Raymond Thibodeaux: Hindu mythology explains the eclipse like this: two mischievous demons swallow the sun, blotting out the light and causing all kinds of mayhem. Eclipses aren't seen as good news in India, where CEOs commonly consult the cosmos before making important business decisions.

Saurabh Vatsa: Basically when the solar eclipse happens, there is a very low level of energy in the universe.

Saurabh Vatsa is a chief executive at O-Zone Networks, which connects wi-fi systems across India. How is that energy linked to the daily grind of business?

Vatsa: Some people don't understand the significance, but to tell you the truth, this is how it works: At the end of the day, business is all about vibrations and it's all about proliferation. Proliferation requires energy.

Vatsa plans to counteract all that low-level energy caused by the eclipse by chanting mantras. He says that should ratchet up the universe's energy level by a notch or two.

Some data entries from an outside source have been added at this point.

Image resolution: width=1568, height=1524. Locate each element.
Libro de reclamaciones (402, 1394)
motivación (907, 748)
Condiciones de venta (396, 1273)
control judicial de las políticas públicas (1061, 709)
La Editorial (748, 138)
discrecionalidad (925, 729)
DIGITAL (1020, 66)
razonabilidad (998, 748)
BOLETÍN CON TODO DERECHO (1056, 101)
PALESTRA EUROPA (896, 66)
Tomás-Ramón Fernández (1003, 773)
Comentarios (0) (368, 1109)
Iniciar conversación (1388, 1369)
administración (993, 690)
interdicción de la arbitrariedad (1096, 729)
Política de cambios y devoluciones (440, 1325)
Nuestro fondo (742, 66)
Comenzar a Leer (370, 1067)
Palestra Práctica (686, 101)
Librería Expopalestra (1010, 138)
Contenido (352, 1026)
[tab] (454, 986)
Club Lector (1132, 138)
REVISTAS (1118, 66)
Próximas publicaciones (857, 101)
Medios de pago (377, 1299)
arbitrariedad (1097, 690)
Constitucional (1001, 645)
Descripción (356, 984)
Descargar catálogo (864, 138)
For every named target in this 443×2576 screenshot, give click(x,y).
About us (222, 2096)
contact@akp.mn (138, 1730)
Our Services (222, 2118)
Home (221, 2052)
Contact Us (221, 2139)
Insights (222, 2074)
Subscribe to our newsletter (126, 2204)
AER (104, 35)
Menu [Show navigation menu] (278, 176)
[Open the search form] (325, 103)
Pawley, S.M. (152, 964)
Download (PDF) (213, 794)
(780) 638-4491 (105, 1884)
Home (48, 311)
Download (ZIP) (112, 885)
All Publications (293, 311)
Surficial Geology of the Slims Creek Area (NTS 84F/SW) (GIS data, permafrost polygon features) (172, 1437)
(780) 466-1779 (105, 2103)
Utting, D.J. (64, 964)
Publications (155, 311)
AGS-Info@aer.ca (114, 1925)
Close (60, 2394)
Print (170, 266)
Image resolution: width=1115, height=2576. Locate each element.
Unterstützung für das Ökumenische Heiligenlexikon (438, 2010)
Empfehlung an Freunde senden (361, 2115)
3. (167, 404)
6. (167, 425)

One business that thrives on the eclipse is astrology. Naveen Khanna is one of India 's top astrologers. His predictions appear daily in India's Mail Today newspaper. His advice:

Naveen Khanna: Business decisions should be postponed. Important signing of documents, important contracts should not be made today, because if the foundation is not right, the whole building will tremble in the future. It's better to be safe than sorry.

And millions of Hindus seem to agree. Temples are reporting a sharp rise in traffic as devotees stop by to offer prayers.

In New Delhi, I'm Raymond Thibodeaux for Marketplace.